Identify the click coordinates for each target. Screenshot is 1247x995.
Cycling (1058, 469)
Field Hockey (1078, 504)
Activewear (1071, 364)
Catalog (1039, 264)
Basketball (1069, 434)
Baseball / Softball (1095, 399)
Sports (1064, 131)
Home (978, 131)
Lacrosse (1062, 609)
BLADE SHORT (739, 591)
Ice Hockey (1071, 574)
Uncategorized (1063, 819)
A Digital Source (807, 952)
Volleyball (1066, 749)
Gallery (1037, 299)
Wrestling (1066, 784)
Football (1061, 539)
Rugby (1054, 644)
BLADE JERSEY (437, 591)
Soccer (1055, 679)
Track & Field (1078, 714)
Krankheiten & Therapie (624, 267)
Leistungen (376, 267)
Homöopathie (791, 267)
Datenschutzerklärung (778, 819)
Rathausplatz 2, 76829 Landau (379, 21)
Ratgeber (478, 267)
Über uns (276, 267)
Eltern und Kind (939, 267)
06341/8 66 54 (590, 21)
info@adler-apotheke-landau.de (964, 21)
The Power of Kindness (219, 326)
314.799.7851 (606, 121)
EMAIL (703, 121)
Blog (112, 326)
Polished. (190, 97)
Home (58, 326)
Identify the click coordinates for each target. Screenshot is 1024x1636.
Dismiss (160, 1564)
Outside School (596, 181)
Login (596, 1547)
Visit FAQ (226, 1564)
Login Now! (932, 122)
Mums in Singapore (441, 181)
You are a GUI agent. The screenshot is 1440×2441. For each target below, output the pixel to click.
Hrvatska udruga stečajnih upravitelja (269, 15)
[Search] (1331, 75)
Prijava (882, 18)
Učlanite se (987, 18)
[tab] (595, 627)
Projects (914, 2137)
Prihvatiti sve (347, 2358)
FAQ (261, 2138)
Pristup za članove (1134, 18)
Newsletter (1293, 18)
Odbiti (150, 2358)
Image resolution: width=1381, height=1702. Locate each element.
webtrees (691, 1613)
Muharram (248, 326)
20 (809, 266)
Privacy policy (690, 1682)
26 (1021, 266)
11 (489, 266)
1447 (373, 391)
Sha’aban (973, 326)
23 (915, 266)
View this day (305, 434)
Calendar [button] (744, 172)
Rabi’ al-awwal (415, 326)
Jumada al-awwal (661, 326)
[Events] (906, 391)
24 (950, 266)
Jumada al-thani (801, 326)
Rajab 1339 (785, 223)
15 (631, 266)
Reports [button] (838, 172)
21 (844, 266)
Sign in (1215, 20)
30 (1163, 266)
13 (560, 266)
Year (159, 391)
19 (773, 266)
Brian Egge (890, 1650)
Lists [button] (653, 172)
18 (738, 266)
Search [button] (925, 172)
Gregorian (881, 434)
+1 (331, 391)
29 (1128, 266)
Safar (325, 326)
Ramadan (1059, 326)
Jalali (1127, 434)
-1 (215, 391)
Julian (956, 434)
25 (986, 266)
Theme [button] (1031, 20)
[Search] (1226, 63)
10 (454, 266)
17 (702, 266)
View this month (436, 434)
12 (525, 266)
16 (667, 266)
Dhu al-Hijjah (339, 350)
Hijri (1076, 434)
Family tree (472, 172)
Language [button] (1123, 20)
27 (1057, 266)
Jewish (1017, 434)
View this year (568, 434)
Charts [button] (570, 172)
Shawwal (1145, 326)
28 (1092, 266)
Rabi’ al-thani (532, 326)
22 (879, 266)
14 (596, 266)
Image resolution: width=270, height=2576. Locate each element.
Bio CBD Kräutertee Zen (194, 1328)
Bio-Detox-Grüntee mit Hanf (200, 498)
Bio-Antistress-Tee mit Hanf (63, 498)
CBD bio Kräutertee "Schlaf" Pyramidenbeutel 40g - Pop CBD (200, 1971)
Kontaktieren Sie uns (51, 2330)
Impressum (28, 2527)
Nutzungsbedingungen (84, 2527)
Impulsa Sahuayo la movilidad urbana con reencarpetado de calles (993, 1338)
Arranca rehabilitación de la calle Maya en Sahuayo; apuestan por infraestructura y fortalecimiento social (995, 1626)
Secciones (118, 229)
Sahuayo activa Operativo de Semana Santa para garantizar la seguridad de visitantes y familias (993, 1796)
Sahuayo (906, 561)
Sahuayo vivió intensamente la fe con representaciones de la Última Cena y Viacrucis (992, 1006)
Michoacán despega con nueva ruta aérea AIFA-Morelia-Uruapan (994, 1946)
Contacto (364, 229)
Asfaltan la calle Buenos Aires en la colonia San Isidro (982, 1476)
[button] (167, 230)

◆ Instructions to follow
Render all of the material above as a numbered list, omitting any blank lines.

◆ Task result
1. Identify the click coordinates for each target. Screenshot is 1247x995.
2. Cycling (1058, 469)
3. Field Hockey (1078, 504)
4. Activewear (1071, 364)
5. Catalog (1039, 264)
6. Basketball (1069, 434)
7. Baseball / Softball (1095, 399)
8. Sports (1064, 131)
9. Home (978, 131)
10. Lacrosse (1062, 609)
11. BLADE SHORT (739, 591)
12. Ice Hockey (1071, 574)
13. Uncategorized (1063, 819)
14. A Digital Source (807, 952)
15. Volleyball (1066, 749)
16. Gallery (1037, 299)
17. Wrestling (1066, 784)
18. Football (1061, 539)
19. Rugby (1054, 644)
20. BLADE JERSEY (437, 591)
21. Soccer (1055, 679)
22. Track & Field (1078, 714)
23. Krankheiten & Therapie (624, 267)
24. Leistungen (376, 267)
25. Homöopathie (791, 267)
26. Datenschutzerklärung (778, 819)
27. Rathausplatz 2, 76829 Landau (379, 21)
28. Ratgeber (478, 267)
29. Über uns (276, 267)
30. Eltern und Kind (939, 267)
31. 06341/8 66 54 (590, 21)
32. info@adler-apotheke-landau.de (964, 21)
33. The Power of Kindness (219, 326)
34. 314.799.7851 (606, 121)
35. EMAIL (703, 121)
36. Blog (112, 326)
37. Polished. (190, 97)
38. Home (58, 326)
39. Identify the click coordinates for each target. Screenshot is 1024x1636.
40. Dismiss (160, 1564)
41. Outside School (596, 181)
42. Login (596, 1547)
43. Visit FAQ (226, 1564)
44. Login Now! (932, 122)
45. Mums in Singapore (441, 181)
46. You are a GUI agent. The screenshot is 1440×2441. For each target below, output the pixel to click.
47. Hrvatska udruga stečajnih upravitelja (269, 15)
48. [Search] (1331, 75)
49. Prijava (882, 18)
50. Učlanite se (987, 18)
51. [tab] (595, 627)
52. Projects (914, 2137)
53. Prihvatiti sve (347, 2358)
54. FAQ (261, 2138)
55. Pristup za članove (1134, 18)
56. Newsletter (1293, 18)
57. Odbiti (150, 2358)
58. Image resolution: width=1381, height=1702. Locate each element.
59. webtrees (691, 1613)
60. Muharram (248, 326)
61. 20 (809, 266)
62. Privacy policy (690, 1682)
63. 26 (1021, 266)
64. 11 (489, 266)
65. 1447 (373, 391)
66. Sha’aban (973, 326)
67. 23 (915, 266)
68. View this day (305, 434)
69. Calendar [button] (744, 172)
70. Rabi’ al-awwal (415, 326)
71. Jumada al-awwal (661, 326)
72. [Events] (906, 391)
73. 24 (950, 266)
74. Jumada al-thani (801, 326)
75. Rajab 1339 (785, 223)
76. 15 (631, 266)
77. Reports [button] (838, 172)
78. 21 (844, 266)
79. Sign in (1215, 20)
80. 30 (1163, 266)
81. 13 (560, 266)
82. Year (159, 391)
83. 19 (773, 266)
84. Brian Egge (890, 1650)
85. Lists [button] (653, 172)
86. 18 (738, 266)
87. Search [button] (925, 172)
88. Gregorian (881, 434)
89. +1 (331, 391)
90. 29 (1128, 266)
91. Safar (325, 326)
92. Ramadan (1059, 326)
93. Jalali (1127, 434)
94. -1 (215, 391)
95. Julian (956, 434)
96. 25 (986, 266)
97. Theme [button] (1031, 20)
98. [Search] (1226, 63)
99. 10 (454, 266)
100. 17 (702, 266)
101. View this month (436, 434)
102. 12 (525, 266)
103. 16 (667, 266)
104. Dhu al-Hijjah (339, 350)
105. Hijri (1076, 434)
106. Family tree (472, 172)
107. Language [button] (1123, 20)
108. 27 (1057, 266)
109. Jewish (1017, 434)
110. View this year (568, 434)
111. Charts [button] (570, 172)
112. Shawwal (1145, 326)
113. 28 (1092, 266)
114. Rabi’ al-thani (532, 326)
115. 22 (879, 266)
116. 14 (596, 266)
117. Image resolution: width=270, height=2576. Locate each element.
118. Bio CBD Kräutertee Zen (194, 1328)
119. Bio-Detox-Grüntee mit Hanf (200, 498)
120. Bio-Antistress-Tee mit Hanf (63, 498)
121. CBD bio Kräutertee "Schlaf" Pyramidenbeutel 40g - Pop CBD (200, 1971)
122. Kontaktieren Sie uns (51, 2330)
123. Impressum (28, 2527)
124. Nutzungsbedingungen (84, 2527)
125. Impulsa Sahuayo la movilidad urbana con reencarpetado de calles (993, 1338)
126. Arranca rehabilitación de la calle Maya en Sahuayo; apuestan por infraestructura y fortalecimiento social (995, 1626)
127. Secciones (118, 229)
128. Sahuayo activa Operativo de Semana Santa para garantizar la seguridad de visitantes y familias (993, 1796)
129. Sahuayo (906, 561)
130. Sahuayo vivió intensamente la fe con representaciones de la Última Cena y Viacrucis (992, 1006)
131. Michoacán despega con nueva ruta aérea AIFA-Morelia-Uruapan (994, 1946)
132. Contacto (364, 229)
133. Asfaltan la calle Buenos Aires en la colonia San Isidro (982, 1476)
134. [button] (167, 230)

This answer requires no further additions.